The greatest threat to AI uptake across the healthcare system is the off switch if clinicians do not see the benefit of it, a new white paper has suggested.
The paper said if clinicians see the technology as burdensome, unfit for purpose or are wary of how it will impact on their decision-making, their patients or their licenses, they will not use it.
The white paper, from the research initiative MPS Foundation, which is part of Medical Protection Society, looked at the impact of AI on clinicians, building on the results of its Shared Care AI Role Evaluation research project.
It also highlighted a concern that clinicians would absorb legal responsibility for AI-influenced decisions, even when the systems themselves could be flawed.
The report said: ‘We are at a turning point in the deployment of medical AI, as it moves from the margins to the mainstream of healthcare delivery. To unlock and realise AI’s potential for patients, it is essential that we implement and deploy AI technologies in ways that work for those using them – the clinicians.
‘If we fail to do so, we risk exacerbating the very challenges AI is supposed to address: clinician burnout, inefficiency, and uneven patient experiences and outcomes.’
It outlined several recommendations (see box) for the government and regulators, including that AI tools should provide clinicians with information and not recommendations, and that clinicians need to have training to make them comfortable accepting responsibility for an AI tool’s use.
It added: ‘This white paper proposes recommendations which address the impact of decision-support tools on clinicians. The greatest threat to AI uptake in healthcare is the “off” switch, if frontline clinicians refuse to engage with technology they see as burdensome or unfit for purpose.
‘Given competing priorities for funding, political pressures and the need for good governance, it is more vital than ever to focus resources on AI solutions which will generate the most benefit. It is by understanding how AI can genuinely support clinicians that this benefit will most likely be achieved.’

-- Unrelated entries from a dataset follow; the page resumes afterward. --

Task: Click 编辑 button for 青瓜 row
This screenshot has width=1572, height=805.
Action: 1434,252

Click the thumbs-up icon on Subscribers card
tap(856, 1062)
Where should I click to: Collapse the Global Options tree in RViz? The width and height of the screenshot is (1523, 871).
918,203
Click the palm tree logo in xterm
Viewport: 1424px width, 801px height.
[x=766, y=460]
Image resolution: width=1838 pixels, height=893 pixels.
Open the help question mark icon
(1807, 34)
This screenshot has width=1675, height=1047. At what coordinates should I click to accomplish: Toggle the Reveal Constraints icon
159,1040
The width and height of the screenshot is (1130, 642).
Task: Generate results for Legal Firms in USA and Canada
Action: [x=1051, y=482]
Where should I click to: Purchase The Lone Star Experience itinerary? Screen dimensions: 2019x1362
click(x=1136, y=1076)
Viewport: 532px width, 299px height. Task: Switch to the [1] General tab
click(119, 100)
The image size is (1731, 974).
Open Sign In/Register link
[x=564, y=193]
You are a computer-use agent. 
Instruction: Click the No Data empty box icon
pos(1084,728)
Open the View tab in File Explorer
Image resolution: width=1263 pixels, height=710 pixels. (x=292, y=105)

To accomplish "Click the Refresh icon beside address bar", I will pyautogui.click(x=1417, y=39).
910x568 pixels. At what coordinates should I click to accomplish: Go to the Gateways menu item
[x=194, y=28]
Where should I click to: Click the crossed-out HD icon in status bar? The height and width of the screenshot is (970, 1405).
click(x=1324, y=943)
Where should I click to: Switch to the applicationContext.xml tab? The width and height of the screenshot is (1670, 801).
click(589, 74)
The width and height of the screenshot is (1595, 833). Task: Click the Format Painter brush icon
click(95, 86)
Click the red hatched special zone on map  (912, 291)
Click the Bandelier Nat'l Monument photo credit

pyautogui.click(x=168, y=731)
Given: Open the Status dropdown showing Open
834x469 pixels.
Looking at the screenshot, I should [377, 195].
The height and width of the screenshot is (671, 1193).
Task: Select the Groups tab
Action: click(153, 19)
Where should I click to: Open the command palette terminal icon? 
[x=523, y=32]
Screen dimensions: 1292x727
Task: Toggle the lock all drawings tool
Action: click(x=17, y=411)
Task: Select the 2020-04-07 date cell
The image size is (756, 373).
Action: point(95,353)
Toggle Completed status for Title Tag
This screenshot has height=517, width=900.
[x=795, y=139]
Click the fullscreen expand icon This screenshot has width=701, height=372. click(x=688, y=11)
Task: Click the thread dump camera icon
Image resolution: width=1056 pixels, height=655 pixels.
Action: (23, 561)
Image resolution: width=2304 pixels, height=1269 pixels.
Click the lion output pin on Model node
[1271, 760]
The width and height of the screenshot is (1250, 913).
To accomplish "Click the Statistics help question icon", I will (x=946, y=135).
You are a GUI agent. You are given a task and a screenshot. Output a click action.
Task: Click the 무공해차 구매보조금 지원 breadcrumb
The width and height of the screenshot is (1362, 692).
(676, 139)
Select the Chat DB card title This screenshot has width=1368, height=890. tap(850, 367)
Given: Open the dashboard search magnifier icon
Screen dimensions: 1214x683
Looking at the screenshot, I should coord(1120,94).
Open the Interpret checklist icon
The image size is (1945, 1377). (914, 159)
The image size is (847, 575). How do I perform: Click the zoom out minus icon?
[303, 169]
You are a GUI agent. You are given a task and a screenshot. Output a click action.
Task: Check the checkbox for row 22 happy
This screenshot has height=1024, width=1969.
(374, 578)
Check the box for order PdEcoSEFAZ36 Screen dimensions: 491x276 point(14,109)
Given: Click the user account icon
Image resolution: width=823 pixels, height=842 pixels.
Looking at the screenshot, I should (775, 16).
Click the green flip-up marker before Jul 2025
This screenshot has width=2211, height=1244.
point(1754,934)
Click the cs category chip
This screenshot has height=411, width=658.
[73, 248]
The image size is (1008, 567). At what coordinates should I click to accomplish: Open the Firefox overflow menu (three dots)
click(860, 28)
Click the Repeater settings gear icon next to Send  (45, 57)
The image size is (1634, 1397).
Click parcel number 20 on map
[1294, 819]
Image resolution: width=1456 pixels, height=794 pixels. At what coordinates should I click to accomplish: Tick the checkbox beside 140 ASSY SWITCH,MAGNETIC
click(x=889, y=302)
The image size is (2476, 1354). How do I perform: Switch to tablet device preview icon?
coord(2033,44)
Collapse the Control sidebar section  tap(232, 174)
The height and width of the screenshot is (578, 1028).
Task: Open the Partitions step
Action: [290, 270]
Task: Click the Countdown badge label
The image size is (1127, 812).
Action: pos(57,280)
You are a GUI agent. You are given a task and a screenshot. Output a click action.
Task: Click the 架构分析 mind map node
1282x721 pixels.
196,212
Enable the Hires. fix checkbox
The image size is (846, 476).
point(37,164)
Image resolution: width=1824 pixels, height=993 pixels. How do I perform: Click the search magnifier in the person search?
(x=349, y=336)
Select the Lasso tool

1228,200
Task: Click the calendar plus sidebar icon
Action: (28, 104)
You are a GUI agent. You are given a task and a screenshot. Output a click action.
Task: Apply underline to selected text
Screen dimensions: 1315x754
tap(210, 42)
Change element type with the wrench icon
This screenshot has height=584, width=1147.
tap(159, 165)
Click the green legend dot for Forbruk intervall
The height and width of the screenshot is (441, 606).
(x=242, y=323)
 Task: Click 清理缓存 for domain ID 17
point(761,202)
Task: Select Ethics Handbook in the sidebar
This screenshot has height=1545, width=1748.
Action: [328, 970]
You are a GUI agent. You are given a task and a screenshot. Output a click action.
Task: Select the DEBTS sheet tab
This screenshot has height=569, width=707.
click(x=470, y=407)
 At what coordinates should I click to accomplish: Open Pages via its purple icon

Full seven recommendations from the White Paper:
- AI tools should provide clinicians with information, not recommendations
With the currently product liability regime, the legal weight of an AI recommendation is unclear. By providing information, rather than recommendations, we reduce any potential risk to both clinicians and patients.
- Revise product liability for AI tools before allowing them to make recommendations
There are significant difficulties in applying the current product liability regime to an AI tool. Without reforms there is a risk that clinicians will act as a ‘liability sink’, absorbing all of the liability even where the system is a major cause of the wrong.
- AI companies should provide clinicians with the training and information required to make them comfortable accepting responsibility for an AI tool’s use
Clinicians need to understand the intended purpose of an AI tool, the contexts it was designed and validated to perform in, and the scope and limitations of its training dataset, including potential bias, in order to deliver the best possible care to patients.
- AI tools should not be considered akin to senior colleagues in clinician-machine teams
It should be made explicit in new healthcare AI policy guidance and in guidance from healthcare organisations how clinicians should approach conflicts of opinion with the AI. Clinicians should not always be expected to agree with, or defer to, an AI recommendation in the same way they would for a senior colleague.
- Disclosure should be a matter of well-informed discretion
As the clinician is responsible for patient care, and that disagreement with an AI tool could end up worrying the patient, it should be at the clinician’s discretion, depending on context, whether to disclose to the patient that their decision has been informed by an AI tool.
- AI tools that work for users need to be designed with users
In the safety-critical and fast-moving healthcare sector, engaging clinicians in the design of all aspects of an AI tool – from the interface, to the balance of information provided, to the details of its implementation – can help to ensure that these technologies deliver more benefits than burdens.
- AI tools need to provide an appropriate balance of information to clinician users
By involving clinicians in the design and development of AI decision-support tools can find the ‘goldilocks’ zone of the right levels of information being supplied by the AI tool.
Professor Gozie Offiah, chair of the MPS Foundation, said: ‘Healthcare is undergoing rapid change, driven by advances in technology that could fundamentally impact on healthcare delivery. The potential opportunities provided by AI are only limited by one’s imagination.
‘There are however real challenges and risks that must be addressed. Chief among those is the need for clinicians to remain as informed users of AI, rather than servants of the technology.
‘If AI works well for clinicians, they are more likely to embrace and interact with it, and this will be vital in unlocking benefits to patients. We have written to the regulators and the government minister to urge them to take on board these important recommendations.’
Along with MPS Foundation, the white paper was also a collaboration with the Centre for Assuring Autonomy at the University of York, and the Improvement Academy hosted at the Bradford Institute for Health Research.
It comes after the Government set out a new AI action plan in January to help the public sector spend less time on admin and more on delivering services.
While health secretary Wes Streeting has previously said that shifting from analogue to digital is the priority within this parliament.
In November, research from Google suggested that greater use of AI could provide an extra 3.7 million GP appointments each week within 10 years.